[Records provided]

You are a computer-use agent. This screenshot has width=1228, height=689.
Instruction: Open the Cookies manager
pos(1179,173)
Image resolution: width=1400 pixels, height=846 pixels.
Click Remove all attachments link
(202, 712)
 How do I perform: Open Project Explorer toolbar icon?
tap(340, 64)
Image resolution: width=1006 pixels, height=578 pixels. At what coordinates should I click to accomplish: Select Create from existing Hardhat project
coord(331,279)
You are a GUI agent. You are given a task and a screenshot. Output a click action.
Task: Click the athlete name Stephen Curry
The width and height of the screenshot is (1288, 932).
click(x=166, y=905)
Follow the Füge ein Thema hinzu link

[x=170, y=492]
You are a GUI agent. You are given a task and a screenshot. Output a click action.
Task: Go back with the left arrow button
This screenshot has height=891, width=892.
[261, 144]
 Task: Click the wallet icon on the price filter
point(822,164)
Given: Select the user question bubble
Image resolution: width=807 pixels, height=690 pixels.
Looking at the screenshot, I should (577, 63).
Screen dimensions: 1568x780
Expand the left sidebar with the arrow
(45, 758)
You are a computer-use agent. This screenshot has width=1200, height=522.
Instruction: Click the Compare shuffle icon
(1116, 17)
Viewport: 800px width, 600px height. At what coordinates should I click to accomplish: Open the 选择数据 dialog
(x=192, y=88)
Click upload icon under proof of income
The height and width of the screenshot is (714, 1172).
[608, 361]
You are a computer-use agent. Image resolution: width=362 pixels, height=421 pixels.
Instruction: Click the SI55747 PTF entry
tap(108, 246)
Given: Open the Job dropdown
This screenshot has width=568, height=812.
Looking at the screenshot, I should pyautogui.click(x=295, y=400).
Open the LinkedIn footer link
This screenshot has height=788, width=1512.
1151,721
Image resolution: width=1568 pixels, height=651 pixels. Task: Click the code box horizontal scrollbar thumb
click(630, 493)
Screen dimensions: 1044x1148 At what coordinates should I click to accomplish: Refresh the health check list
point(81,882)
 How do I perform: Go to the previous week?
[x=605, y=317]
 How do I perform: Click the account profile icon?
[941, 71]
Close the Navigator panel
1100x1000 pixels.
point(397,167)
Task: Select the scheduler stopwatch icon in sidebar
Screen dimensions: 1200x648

[/Records provided]

Work instruction:
The records shown above are to be retyped exactly, with none omitted.

Response to the task:
You are a computer-use agent. This screenshot has width=1228, height=689.
Instruction: Open the Cookies manager
pos(1179,173)
Image resolution: width=1400 pixels, height=846 pixels.
Click Remove all attachments link
(202, 712)
 How do I perform: Open Project Explorer toolbar icon?
tap(340, 64)
Image resolution: width=1006 pixels, height=578 pixels. At what coordinates should I click to accomplish: Select Create from existing Hardhat project
coord(331,279)
You are a GUI agent. You are given a task and a screenshot. Output a click action.
Task: Click the athlete name Stephen Curry
The width and height of the screenshot is (1288, 932).
click(x=166, y=905)
Follow the Füge ein Thema hinzu link

[x=170, y=492]
You are a GUI agent. You are given a task and a screenshot. Output a click action.
Task: Go back with the left arrow button
This screenshot has height=891, width=892.
[261, 144]
 Task: Click the wallet icon on the price filter
point(822,164)
Given: Select the user question bubble
Image resolution: width=807 pixels, height=690 pixels.
Looking at the screenshot, I should (577, 63).
Screen dimensions: 1568x780
Expand the left sidebar with the arrow
(45, 758)
You are a computer-use agent. This screenshot has width=1200, height=522.
Instruction: Click the Compare shuffle icon
(1116, 17)
Viewport: 800px width, 600px height. At what coordinates should I click to accomplish: Open the 选择数据 dialog
(x=192, y=88)
Click upload icon under proof of income
The height and width of the screenshot is (714, 1172).
[608, 361]
You are a computer-use agent. Image resolution: width=362 pixels, height=421 pixels.
Instruction: Click the SI55747 PTF entry
tap(108, 246)
Given: Open the Job dropdown
This screenshot has width=568, height=812.
Looking at the screenshot, I should pyautogui.click(x=295, y=400).
Open the LinkedIn footer link
This screenshot has height=788, width=1512.
1151,721
Image resolution: width=1568 pixels, height=651 pixels. Task: Click the code box horizontal scrollbar thumb
click(630, 493)
Screen dimensions: 1044x1148 At what coordinates should I click to accomplish: Refresh the health check list
point(81,882)
 How do I perform: Go to the previous week?
[x=605, y=317]
 How do I perform: Click the account profile icon?
[941, 71]
Close the Navigator panel
1100x1000 pixels.
point(397,167)
Task: Select the scheduler stopwatch icon in sidebar
Screen dimensions: 1200x648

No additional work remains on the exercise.